▶ _What you should do_:
Every line from the one with "Instruction: Tap the @the_LTA mention" to the one with "Task: Click the Audio", including those two, is to be copied exactly; all other lines of the entries below are left out.

#### Task data ####

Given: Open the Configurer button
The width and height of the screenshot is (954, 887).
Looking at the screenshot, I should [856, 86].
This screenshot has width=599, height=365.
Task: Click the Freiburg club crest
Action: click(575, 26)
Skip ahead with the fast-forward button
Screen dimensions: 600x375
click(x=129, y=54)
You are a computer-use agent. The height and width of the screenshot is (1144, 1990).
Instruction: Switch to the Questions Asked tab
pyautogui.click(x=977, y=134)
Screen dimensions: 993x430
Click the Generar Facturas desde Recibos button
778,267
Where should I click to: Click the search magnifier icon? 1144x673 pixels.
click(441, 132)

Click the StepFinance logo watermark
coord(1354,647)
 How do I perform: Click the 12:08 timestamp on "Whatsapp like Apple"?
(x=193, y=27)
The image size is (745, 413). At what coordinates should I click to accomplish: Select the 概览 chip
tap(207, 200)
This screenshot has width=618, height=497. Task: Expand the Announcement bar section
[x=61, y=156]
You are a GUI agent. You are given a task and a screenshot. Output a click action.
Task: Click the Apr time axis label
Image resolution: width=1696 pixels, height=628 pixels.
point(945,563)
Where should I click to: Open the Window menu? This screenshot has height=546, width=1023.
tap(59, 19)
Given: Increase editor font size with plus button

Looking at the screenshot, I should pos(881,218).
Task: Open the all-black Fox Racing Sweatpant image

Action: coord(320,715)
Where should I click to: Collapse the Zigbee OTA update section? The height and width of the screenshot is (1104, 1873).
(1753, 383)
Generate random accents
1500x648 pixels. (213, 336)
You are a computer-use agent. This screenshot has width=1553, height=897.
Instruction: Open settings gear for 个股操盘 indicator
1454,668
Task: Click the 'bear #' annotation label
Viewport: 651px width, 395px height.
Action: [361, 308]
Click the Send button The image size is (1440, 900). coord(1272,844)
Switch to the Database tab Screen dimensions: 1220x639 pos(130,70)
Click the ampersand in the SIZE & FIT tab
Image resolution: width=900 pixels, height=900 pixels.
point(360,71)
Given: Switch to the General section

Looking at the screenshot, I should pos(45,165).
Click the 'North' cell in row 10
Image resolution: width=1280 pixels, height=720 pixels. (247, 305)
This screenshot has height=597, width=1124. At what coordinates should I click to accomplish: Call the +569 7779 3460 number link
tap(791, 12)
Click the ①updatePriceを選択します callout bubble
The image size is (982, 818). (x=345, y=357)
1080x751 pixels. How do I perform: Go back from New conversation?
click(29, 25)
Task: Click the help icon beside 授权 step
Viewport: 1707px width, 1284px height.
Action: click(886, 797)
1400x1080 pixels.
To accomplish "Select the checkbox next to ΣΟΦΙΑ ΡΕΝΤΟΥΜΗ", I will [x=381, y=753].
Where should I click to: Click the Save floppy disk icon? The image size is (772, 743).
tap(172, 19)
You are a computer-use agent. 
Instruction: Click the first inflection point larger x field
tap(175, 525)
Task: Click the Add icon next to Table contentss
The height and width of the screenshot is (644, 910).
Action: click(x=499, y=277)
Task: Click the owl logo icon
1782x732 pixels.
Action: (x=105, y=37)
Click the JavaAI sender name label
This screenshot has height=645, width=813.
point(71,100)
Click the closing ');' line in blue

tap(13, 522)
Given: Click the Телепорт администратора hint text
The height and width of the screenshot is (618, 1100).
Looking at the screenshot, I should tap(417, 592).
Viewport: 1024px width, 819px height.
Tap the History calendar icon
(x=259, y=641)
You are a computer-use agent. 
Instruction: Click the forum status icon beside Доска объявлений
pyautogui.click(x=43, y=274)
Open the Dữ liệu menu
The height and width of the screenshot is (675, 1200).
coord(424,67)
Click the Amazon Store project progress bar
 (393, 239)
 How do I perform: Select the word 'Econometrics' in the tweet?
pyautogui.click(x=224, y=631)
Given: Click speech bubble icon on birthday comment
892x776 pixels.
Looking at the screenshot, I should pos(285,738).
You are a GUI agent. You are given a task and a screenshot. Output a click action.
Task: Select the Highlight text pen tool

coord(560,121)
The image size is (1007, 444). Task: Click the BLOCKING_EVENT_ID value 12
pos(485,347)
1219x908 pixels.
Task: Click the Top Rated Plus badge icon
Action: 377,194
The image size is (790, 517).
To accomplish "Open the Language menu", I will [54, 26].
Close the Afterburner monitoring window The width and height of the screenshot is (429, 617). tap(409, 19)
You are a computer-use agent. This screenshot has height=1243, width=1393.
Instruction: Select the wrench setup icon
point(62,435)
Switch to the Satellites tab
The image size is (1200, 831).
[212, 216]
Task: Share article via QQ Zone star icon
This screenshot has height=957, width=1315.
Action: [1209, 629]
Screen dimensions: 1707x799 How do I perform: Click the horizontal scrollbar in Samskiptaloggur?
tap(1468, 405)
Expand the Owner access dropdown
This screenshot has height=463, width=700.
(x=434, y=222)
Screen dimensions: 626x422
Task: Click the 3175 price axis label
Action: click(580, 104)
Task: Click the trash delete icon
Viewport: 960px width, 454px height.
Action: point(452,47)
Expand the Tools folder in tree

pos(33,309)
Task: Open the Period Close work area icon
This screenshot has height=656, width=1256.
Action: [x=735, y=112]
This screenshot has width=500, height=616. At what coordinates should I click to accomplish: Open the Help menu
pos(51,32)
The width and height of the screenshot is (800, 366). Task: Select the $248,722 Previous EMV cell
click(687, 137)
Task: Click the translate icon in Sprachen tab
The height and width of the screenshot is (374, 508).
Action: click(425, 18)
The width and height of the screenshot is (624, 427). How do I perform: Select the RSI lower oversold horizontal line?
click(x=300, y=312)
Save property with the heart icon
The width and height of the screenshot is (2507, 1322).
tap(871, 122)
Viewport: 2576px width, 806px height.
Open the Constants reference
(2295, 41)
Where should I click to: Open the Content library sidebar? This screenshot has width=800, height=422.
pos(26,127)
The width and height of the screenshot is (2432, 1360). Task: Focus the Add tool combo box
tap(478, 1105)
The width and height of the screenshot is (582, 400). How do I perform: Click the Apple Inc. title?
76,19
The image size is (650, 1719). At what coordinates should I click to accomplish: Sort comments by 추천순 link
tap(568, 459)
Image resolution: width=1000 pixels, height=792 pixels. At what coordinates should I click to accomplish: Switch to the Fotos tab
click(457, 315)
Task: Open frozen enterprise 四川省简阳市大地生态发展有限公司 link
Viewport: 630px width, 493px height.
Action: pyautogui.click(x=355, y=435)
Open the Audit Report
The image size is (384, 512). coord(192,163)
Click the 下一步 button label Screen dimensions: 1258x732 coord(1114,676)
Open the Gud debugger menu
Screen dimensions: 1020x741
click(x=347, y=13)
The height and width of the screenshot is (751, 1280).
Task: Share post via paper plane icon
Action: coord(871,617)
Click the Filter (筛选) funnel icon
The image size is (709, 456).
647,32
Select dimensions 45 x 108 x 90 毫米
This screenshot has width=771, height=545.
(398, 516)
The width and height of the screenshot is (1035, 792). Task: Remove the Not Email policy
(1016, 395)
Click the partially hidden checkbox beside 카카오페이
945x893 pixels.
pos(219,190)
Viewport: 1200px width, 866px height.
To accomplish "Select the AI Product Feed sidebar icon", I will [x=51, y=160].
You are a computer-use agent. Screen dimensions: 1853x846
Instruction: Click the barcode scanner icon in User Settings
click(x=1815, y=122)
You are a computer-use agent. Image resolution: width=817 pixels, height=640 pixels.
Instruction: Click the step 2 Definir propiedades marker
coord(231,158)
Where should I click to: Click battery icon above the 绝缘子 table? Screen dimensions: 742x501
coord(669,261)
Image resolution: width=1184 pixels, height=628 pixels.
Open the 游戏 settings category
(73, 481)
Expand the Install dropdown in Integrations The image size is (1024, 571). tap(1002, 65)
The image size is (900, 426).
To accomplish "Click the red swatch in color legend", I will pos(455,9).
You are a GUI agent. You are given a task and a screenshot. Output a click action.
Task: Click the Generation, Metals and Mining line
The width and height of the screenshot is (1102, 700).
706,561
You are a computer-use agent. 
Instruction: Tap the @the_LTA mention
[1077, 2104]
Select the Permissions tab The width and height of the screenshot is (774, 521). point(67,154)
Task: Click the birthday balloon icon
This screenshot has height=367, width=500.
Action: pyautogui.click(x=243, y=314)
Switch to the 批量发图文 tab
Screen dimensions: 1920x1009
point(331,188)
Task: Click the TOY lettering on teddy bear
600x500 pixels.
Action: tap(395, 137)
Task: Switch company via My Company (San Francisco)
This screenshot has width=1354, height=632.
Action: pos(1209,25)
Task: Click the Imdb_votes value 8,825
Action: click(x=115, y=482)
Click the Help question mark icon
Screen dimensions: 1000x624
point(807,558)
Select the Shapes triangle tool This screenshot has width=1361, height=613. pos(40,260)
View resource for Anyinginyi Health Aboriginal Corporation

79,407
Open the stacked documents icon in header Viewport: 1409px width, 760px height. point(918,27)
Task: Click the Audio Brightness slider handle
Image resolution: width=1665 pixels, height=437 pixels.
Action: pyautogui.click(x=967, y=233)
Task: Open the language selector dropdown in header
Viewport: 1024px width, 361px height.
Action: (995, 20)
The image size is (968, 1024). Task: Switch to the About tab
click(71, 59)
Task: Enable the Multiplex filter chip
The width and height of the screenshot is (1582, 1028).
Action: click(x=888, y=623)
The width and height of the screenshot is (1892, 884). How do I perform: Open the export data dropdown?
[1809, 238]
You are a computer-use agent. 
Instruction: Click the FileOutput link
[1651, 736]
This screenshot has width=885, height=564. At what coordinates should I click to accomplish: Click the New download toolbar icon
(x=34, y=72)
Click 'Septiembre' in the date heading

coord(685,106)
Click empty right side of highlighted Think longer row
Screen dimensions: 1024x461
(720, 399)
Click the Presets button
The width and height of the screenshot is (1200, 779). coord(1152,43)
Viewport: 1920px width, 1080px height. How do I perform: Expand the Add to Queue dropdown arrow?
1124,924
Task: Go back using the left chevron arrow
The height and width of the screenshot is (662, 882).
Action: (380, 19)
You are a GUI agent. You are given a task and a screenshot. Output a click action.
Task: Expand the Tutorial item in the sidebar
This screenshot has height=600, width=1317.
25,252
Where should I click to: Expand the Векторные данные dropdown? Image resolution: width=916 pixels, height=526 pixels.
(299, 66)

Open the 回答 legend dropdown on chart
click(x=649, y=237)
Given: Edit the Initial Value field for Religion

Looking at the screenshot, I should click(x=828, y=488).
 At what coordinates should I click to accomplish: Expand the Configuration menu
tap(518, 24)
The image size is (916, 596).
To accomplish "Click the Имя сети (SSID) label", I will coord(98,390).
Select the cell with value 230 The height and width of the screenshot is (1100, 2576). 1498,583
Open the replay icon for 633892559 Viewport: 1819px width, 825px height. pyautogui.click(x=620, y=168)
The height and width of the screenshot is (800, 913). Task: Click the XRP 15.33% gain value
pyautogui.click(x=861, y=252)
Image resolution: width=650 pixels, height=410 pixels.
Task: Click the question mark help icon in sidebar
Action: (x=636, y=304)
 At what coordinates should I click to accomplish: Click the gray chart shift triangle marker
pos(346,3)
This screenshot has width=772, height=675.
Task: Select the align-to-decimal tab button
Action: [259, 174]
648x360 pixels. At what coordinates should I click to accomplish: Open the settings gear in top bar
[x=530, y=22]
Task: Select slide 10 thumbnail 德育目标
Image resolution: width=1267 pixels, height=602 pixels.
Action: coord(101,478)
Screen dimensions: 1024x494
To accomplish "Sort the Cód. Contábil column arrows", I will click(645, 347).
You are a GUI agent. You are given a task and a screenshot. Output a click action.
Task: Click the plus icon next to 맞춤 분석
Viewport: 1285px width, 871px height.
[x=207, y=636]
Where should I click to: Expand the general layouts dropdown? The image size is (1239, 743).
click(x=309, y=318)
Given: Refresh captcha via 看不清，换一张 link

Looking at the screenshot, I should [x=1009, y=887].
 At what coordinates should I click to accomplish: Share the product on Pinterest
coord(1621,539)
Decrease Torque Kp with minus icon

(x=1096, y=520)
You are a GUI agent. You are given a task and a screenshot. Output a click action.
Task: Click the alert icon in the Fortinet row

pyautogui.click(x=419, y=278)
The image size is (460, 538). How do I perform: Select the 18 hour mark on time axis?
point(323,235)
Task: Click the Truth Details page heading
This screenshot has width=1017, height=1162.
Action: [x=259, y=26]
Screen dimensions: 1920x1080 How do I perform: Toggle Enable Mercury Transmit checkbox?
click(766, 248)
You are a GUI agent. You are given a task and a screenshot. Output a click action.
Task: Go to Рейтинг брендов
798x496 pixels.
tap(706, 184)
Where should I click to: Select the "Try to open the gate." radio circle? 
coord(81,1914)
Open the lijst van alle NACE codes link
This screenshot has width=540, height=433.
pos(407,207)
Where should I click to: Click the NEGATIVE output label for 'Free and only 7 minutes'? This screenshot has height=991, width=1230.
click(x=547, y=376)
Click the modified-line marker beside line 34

####

▶ _Task response_:
Instruction: Tap the @the_LTA mention
[1077, 2104]
Select the Permissions tab The width and height of the screenshot is (774, 521). point(67,154)
Task: Click the birthday balloon icon
This screenshot has height=367, width=500.
Action: pyautogui.click(x=243, y=314)
Switch to the 批量发图文 tab
Screen dimensions: 1920x1009
point(331,188)
Task: Click the TOY lettering on teddy bear
600x500 pixels.
Action: tap(395, 137)
Task: Switch company via My Company (San Francisco)
This screenshot has width=1354, height=632.
Action: pos(1209,25)
Task: Click the Imdb_votes value 8,825
Action: click(x=115, y=482)
Click the Help question mark icon
Screen dimensions: 1000x624
point(807,558)
Select the Shapes triangle tool This screenshot has width=1361, height=613. pos(40,260)
View resource for Anyinginyi Health Aboriginal Corporation

79,407
Open the stacked documents icon in header Viewport: 1409px width, 760px height. point(918,27)
Task: Click the Audio Brightness slider handle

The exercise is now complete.